-- Opening Marker --

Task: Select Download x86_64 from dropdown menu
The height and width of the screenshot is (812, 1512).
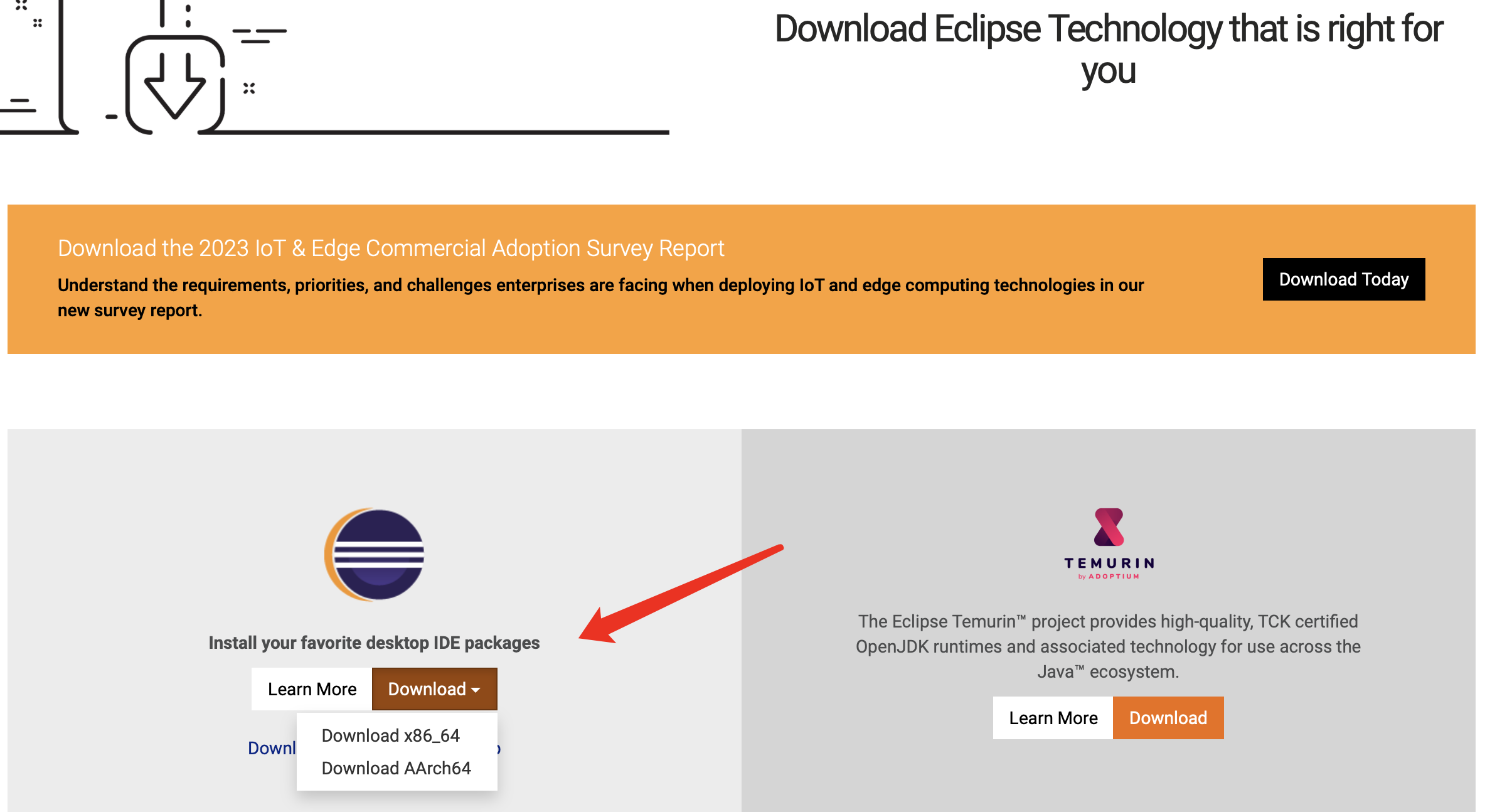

-- Closing Marker --
-- Opening Marker --

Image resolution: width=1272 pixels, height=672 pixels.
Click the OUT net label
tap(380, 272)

-- Closing Marker --

> _ACTIVITY_:
Show each line of the material above where "height" occurs.

> _OUTPUT OF THE TASK_:
The height and width of the screenshot is (812, 1512).
Image resolution: width=1272 pixels, height=672 pixels.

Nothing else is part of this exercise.